The 102-year-old All India Catholic Union’s call for a day of fasting and prayers on January 30 was endorsed by the Catholic Bishops’ Conference of India, the National Council of Churches in India, and the Evangelical Fellowship of India. These three organisations represent the Catholic, Protestant, and Evangelical Independent churches that minister to the Christian community which numbers 2.3 per cent of the population of India.
The fasting prayers were organised in thousands of places in the country, covering every state and Union Territory.
In Delhi, Auxiliary Bishop of Delhi Catholic Archdiocese Deepak Valerian Tauro, CBCI Deputy Secretary General Jervis D’Souza, AICU Secretary General A Chinnappan, AICU National Coordinator A C Michael participated.
The community is as old as the religion, and historically traces its roots to the arrival in Kerala and Tamil Nadu of Apostle Thomas, a disciple of Jesus Christ, in the first century of the Christian era. The community’s role in education, health and the empowerment of women, Dalits and Adivasis, is universally acknowledged.
The Martyr’s Day observance was without speeches, slogans on political signage.

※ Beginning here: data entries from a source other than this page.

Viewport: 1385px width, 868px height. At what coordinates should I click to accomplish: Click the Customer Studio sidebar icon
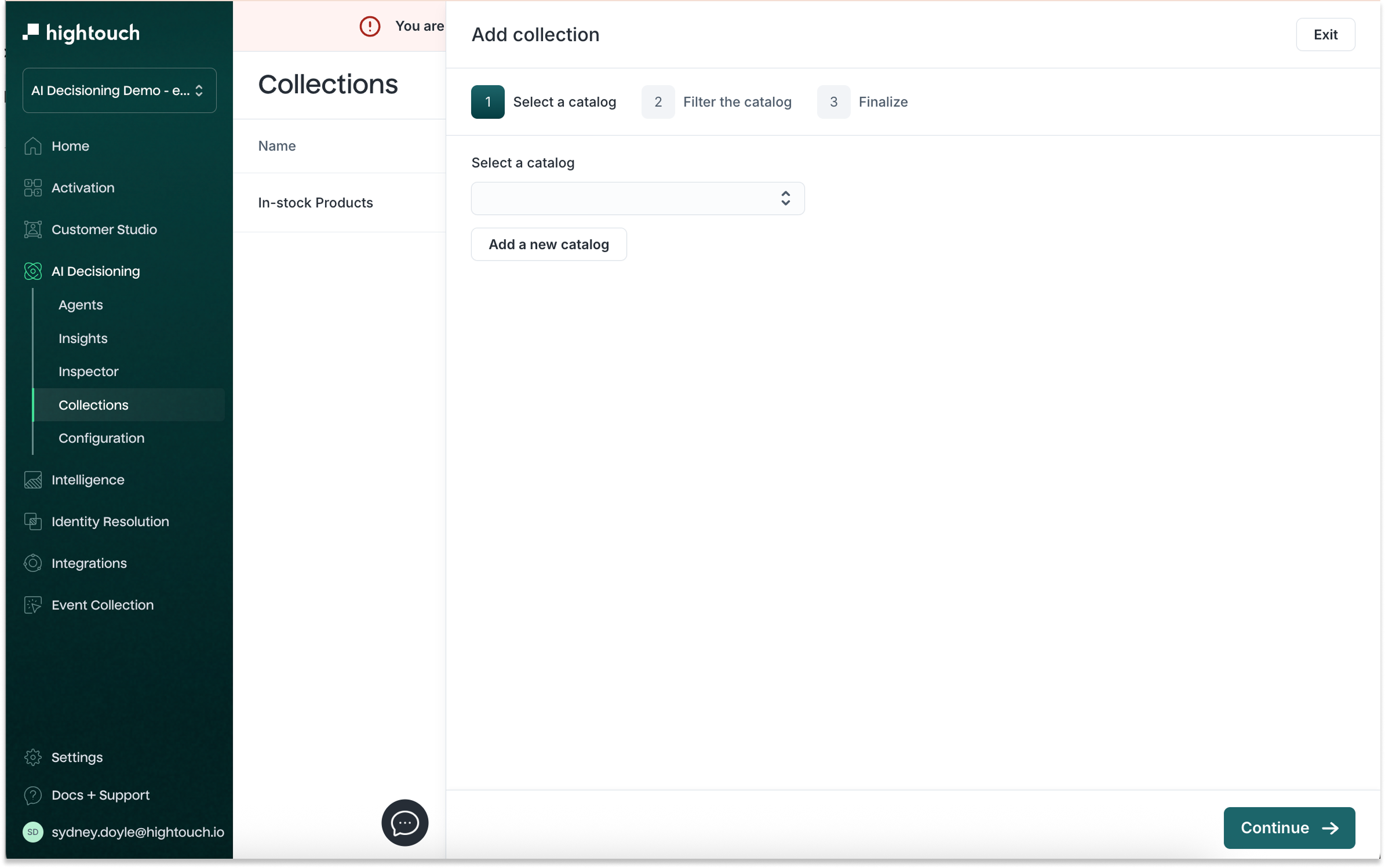tap(33, 229)
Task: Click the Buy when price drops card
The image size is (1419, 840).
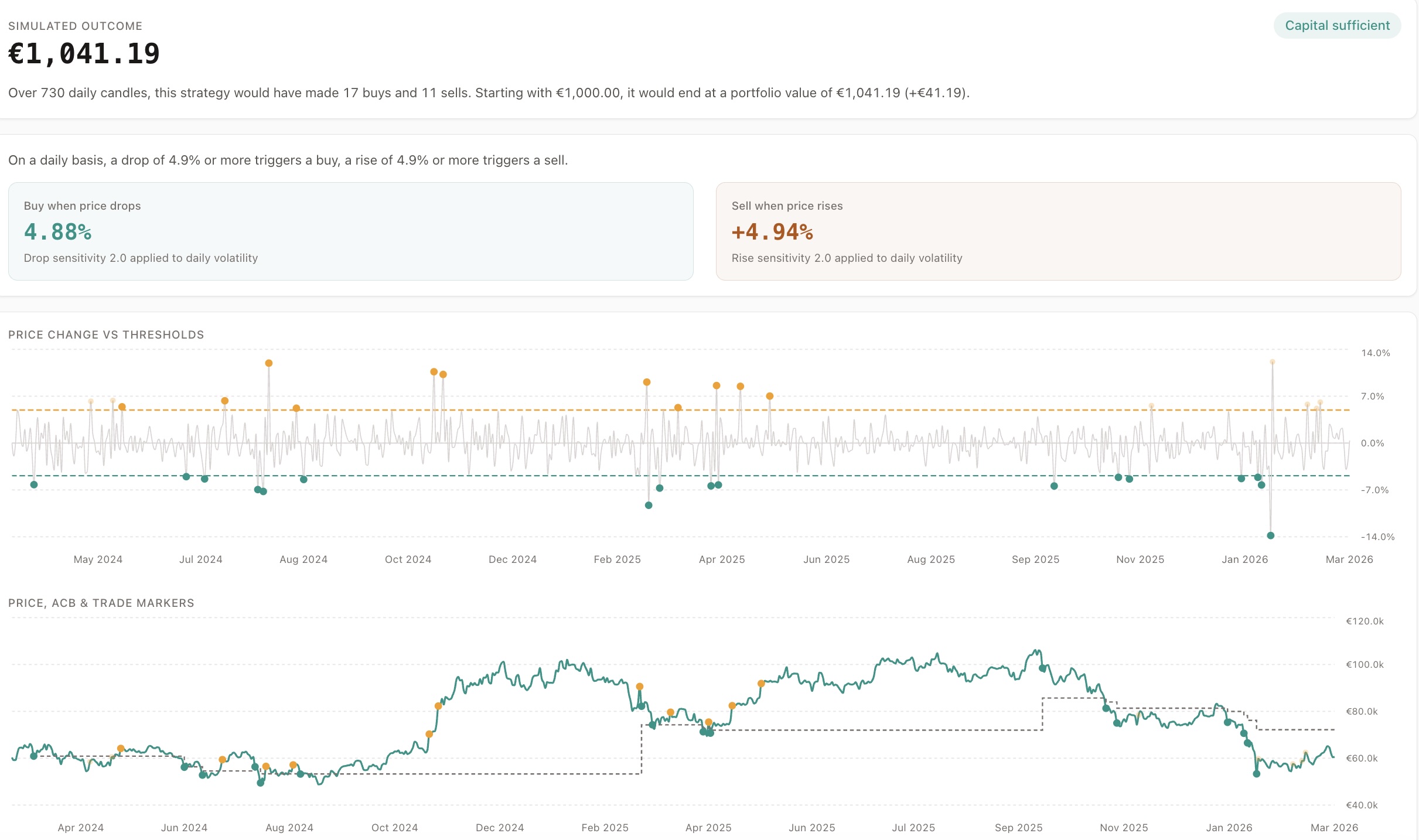Action: click(x=350, y=231)
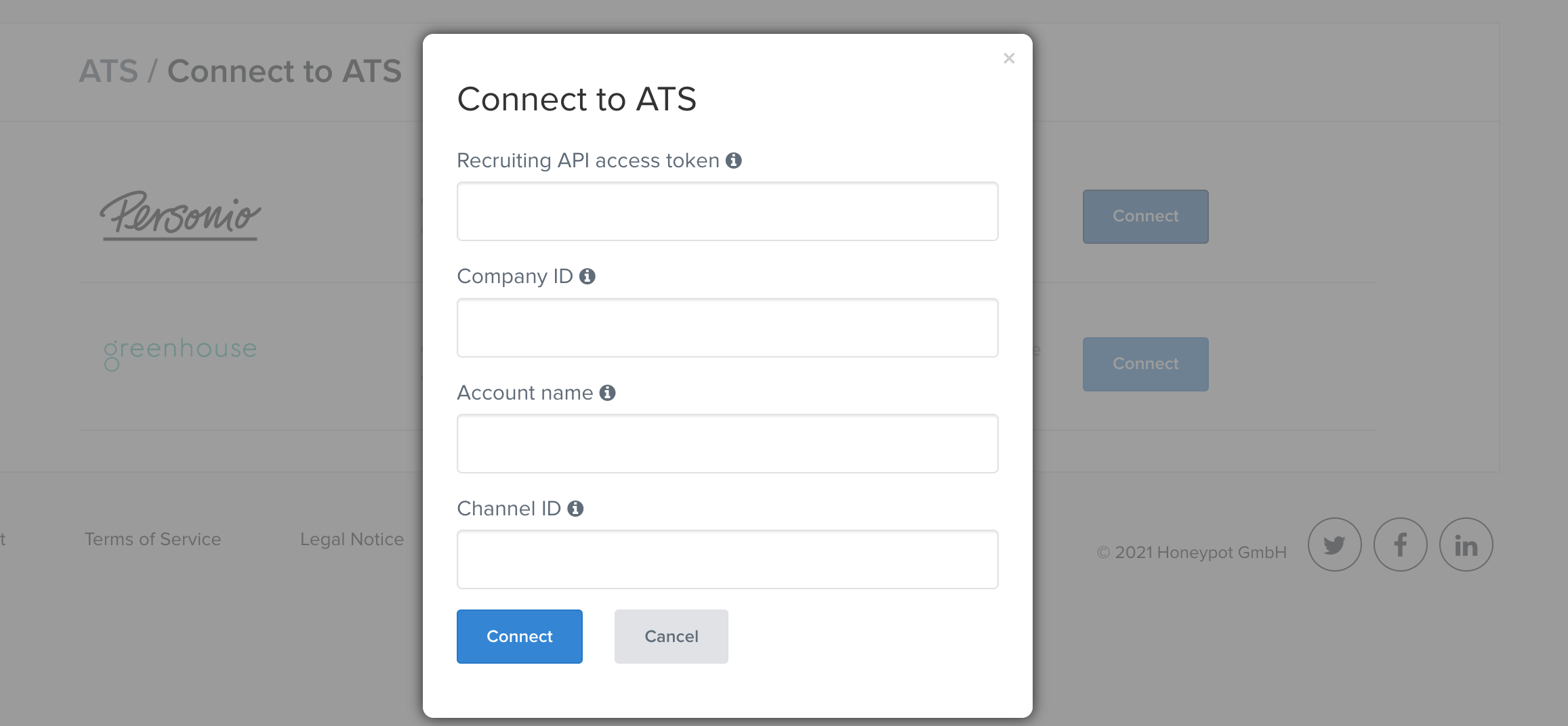Click the Personio logo
This screenshot has height=726, width=1568.
[x=180, y=215]
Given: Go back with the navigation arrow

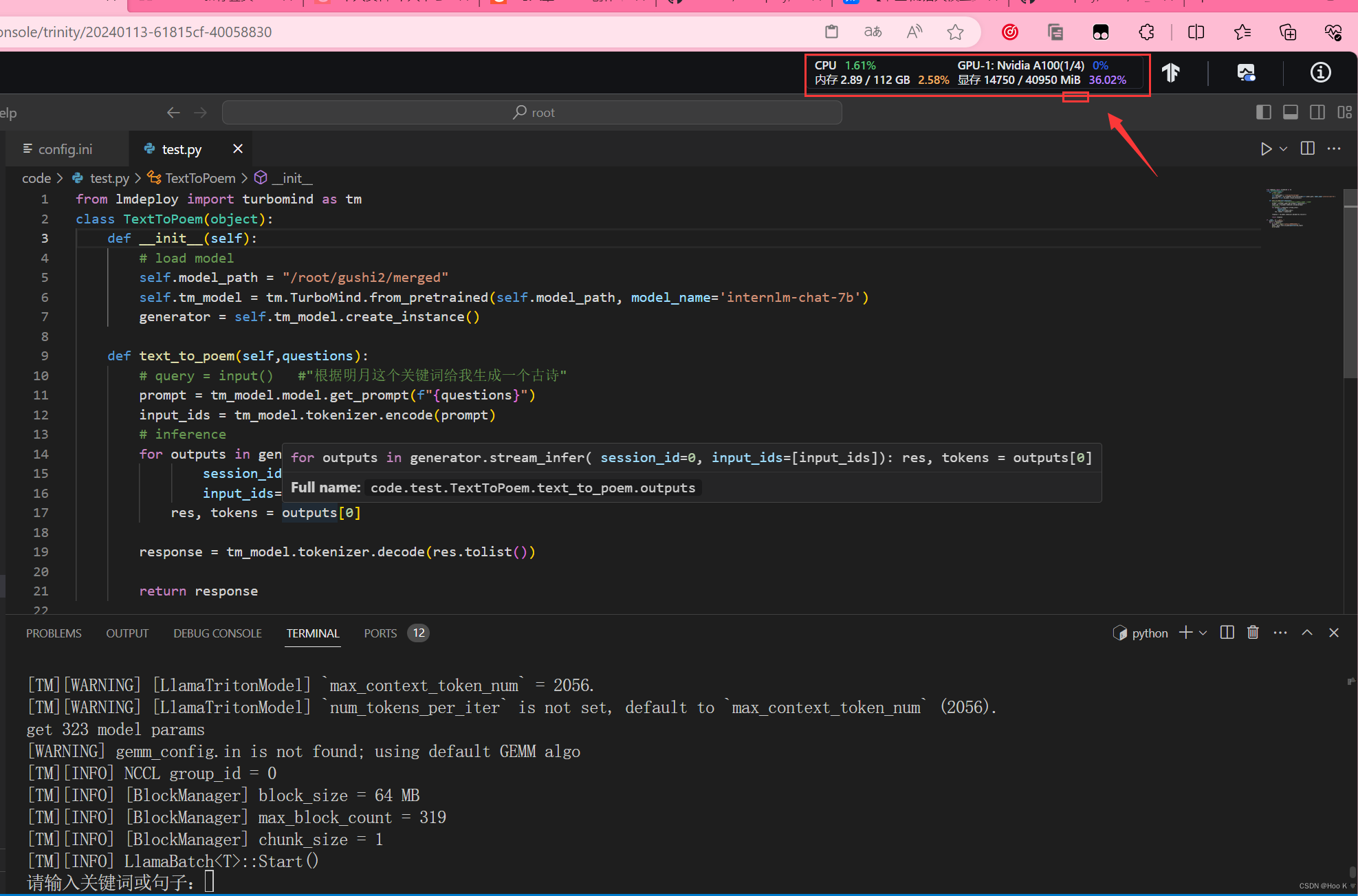Looking at the screenshot, I should click(173, 112).
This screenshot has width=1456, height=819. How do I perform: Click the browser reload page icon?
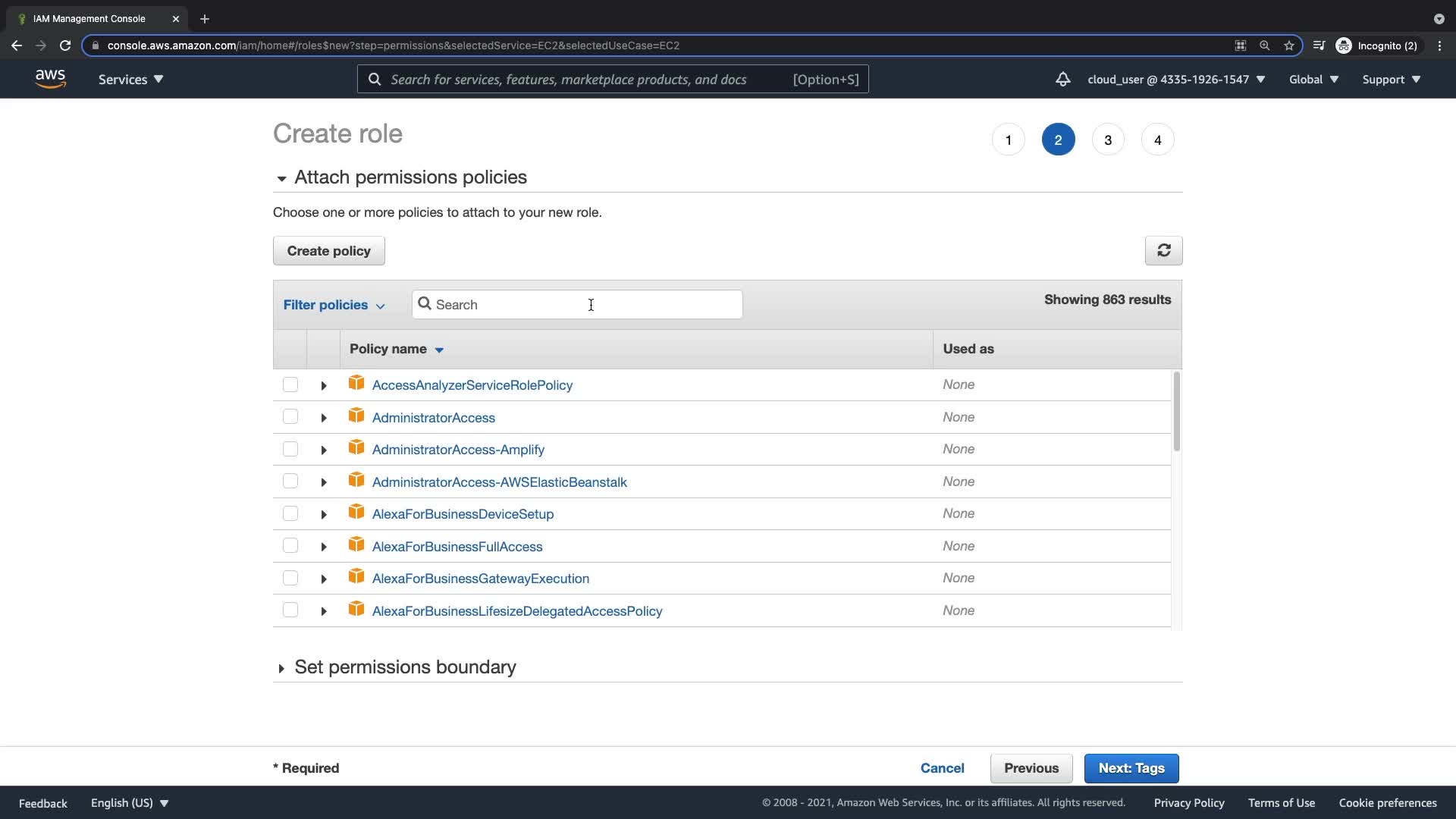click(65, 46)
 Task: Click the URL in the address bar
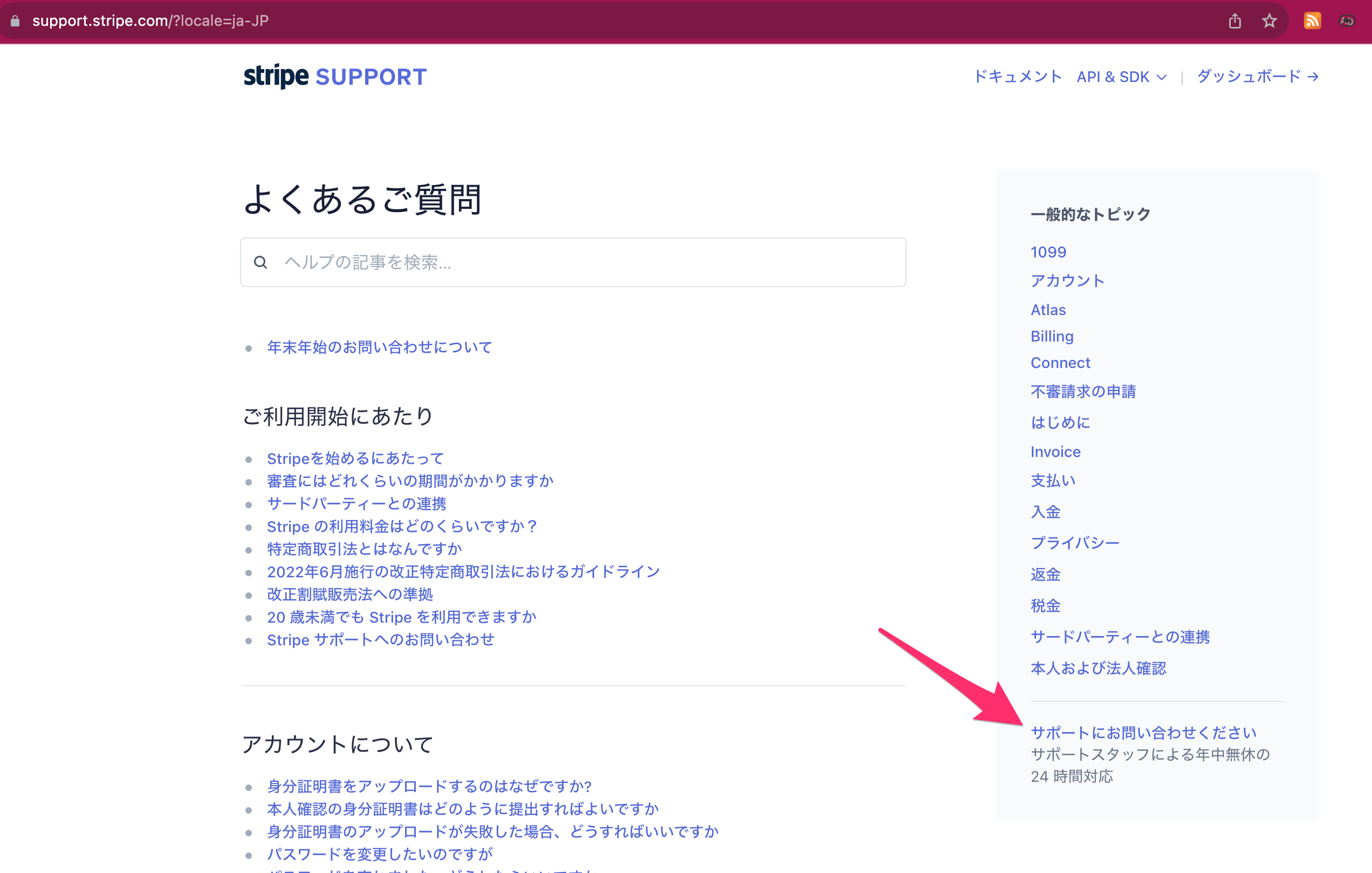coord(151,21)
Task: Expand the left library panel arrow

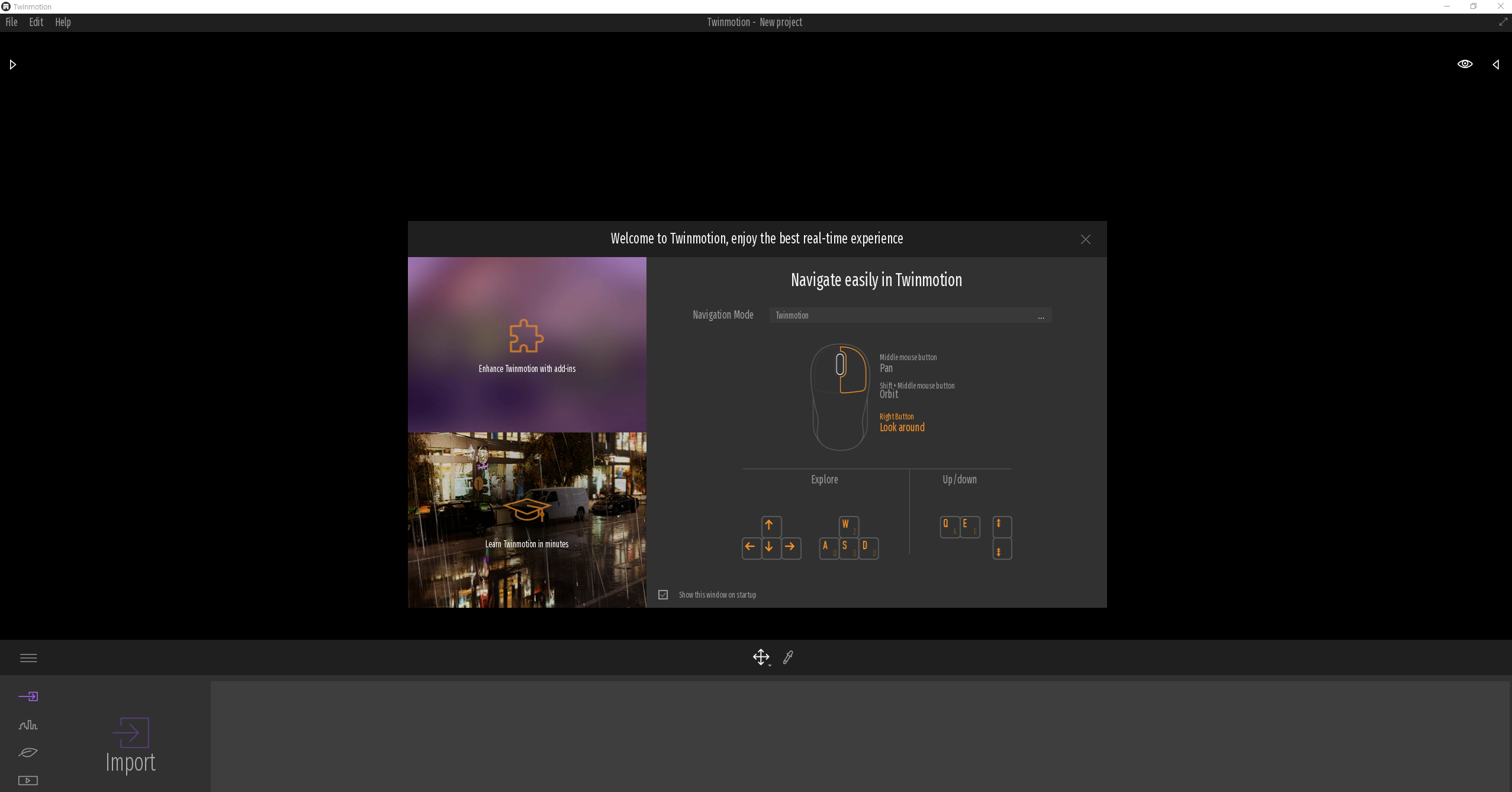Action: 13,64
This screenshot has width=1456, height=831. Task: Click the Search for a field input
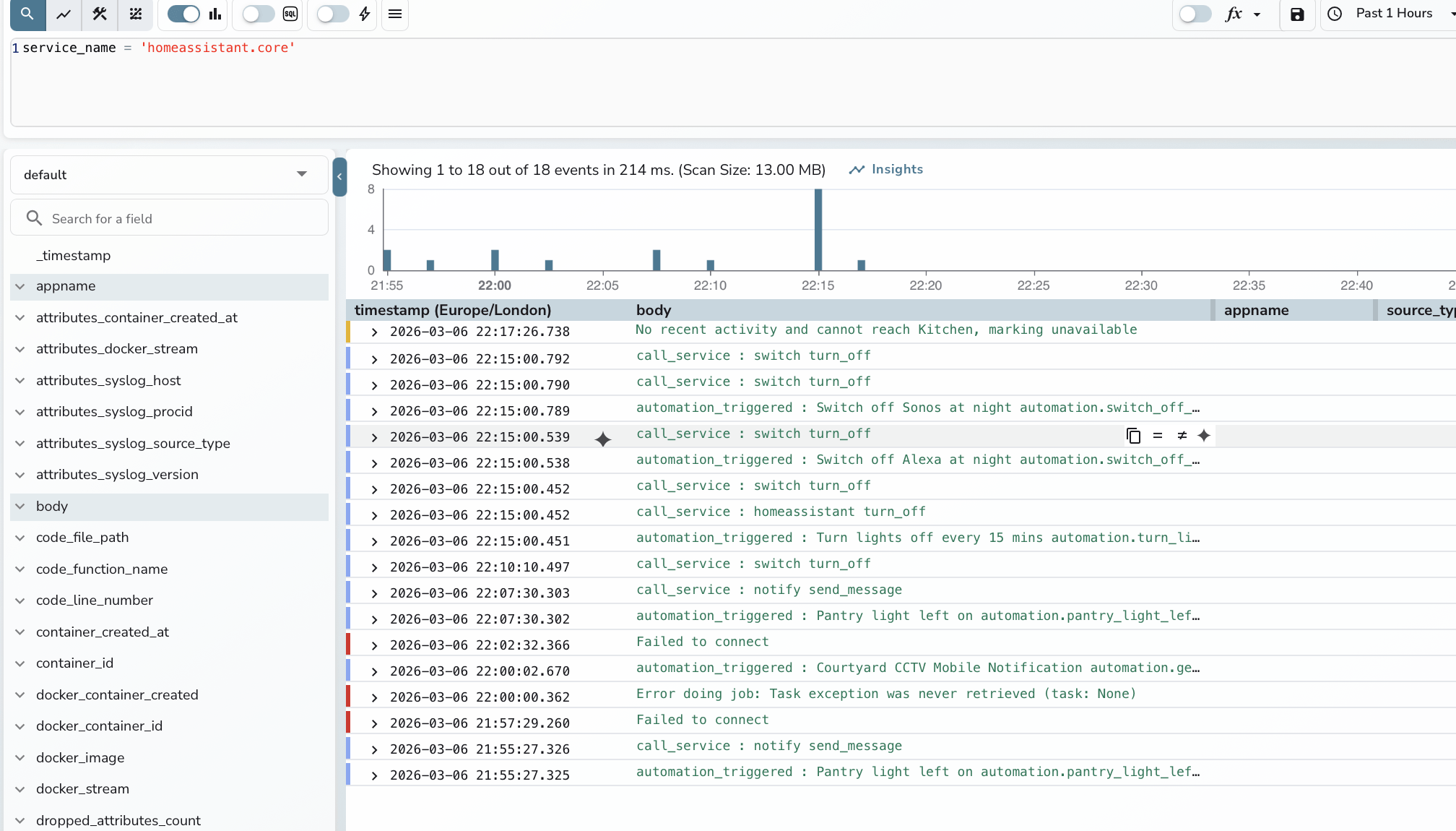pos(169,218)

During the silent observance, banners focussed on two messages. The first reminded that the Christian community is, and has always been, peaceful and peace-loving. The second said in clear terms that the Church does not believe in religious conversions by fraud or force.
The community recalls that Mohandas Karamchand Gandhi, who Indians lovingly call Bapu and everyone in the world knows as Mahatma Gandhi, is one of the greatest moral forces the modern world has seen. His peaceful resistance led to the Independence of India. In the second half of the Twentieth century, it became the example with which people in Africa, Asia and Latin America shed the yoke of European colonialism.
He single-handedly intervened when during Partition, two communities clashed in 1947. Unarmed, and using the powerful instrument of fasting and prayer, he challenged and quietened people who wanted to kill each other. "My life is my Message,” he had said. His message of non-violence has become immortal.
His assassination on January 30, 1948 was an attempt to kill this message — the gift of communal harmony and coexistence of many religious groups who wanted to live together as they had lived in India since the time of St Thomas. The assassins failed to kill Gandhi’s ideas and his legacy.
On Martyrs Day, the community solely affirmed its solidarity with people world-wide who love freedom, democracy, equality, and peaceful co-existence. Without these, peace and development are difficult not just in India but everywhere in the world. This is the message and resolve the community brought to its countrymen in prayers wherever the community lived in India.